What about private investment? After all, firms such as Microsoft and IBM pour millions into developing Internet technology, and Internet companies are the hottest items on the stock market. When Easynet was floated on the Alternative Investment Market earlier this year, it was vastly oversubscribed. Netscape (maker of the most popular Internet browser) and Yahoo (provider of one of the best search engines on the Net) have been valued out of all proportion to their earnings. Netscapeis valued at $4bn (pounds 3bn), though its latest quarterly earnings were just $4.7m.

"There are a lot of rewards to be had," Teare agrees, "and radio and satellite transmission are likely to be developed quickly. But there won't be an even, logical and conscious development of the Internet. It will be segmented, anarchic and patchy."

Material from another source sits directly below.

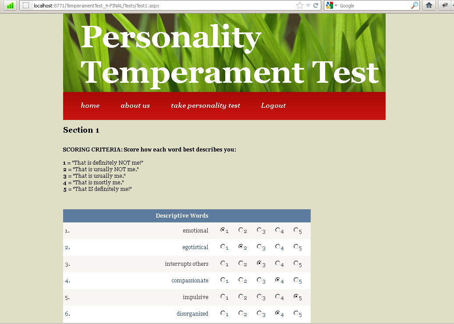Select rating 2 for 'interrupts others'
Image resolution: width=454 pixels, height=324 pixels.
tap(241, 264)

He points to Finland as an example of what is possible. Finnish Telecom has invested in a fibre optic network that delivers the Internet to every home, and at a bandwidth which allows for full video and sound.

Such vision does not extend to third-world countries such as Africa. Even in places where the Internet is being developed, it remains an elite technology. The US telecom giant Spring estimates South Africa to be the 16th fastest growing Internet market in the world, yet fewer than one in 1,000 of the black population owns even a telephone. As one commentator put it, South Africa's business community may be rushing to get online, but the nation's population "have difficulty getting wired to a light bulb, never mind the Internet".

"The Internet won't be a rich man's club any more than, say, car ownership," says Teare, "but it will accentuate the difference and divisions that already exist." In the developed world, he believes, "shopping will arrive at your computer terminal by the end of the year." A new standard established by Visa, Access and Microsoft will make online transactions secure. The Internet could also deliver high-quality education to millions, allowing lessons to be individually tailored, removing age restrictions and making issues of class size and teacher-pupil ratios irrelevant.

Will such an expansion of the Internet transform us, as critics like Janet Street-Porter seem to believe, into a nation of nerds, too busy with our PCs to have any time for the real world? Teare is dismissive of such claims. "The Internet is becoming normal and mainstream, and the non-Internet types are the nerds who insist on doing things the old way."

The Internet, Teare believes, "brings individuals into contact with hundreds of thousands of people they wouldn't otherwise have any relationship with. Let me ask the critics this: Were people more 'social' when the only way they could communicate with others was if they met? That was a massively limited environment. People want to be social, and that's why they like the Internet."

! The Internet World International Fair takes place at London's Olympia from May 21-23.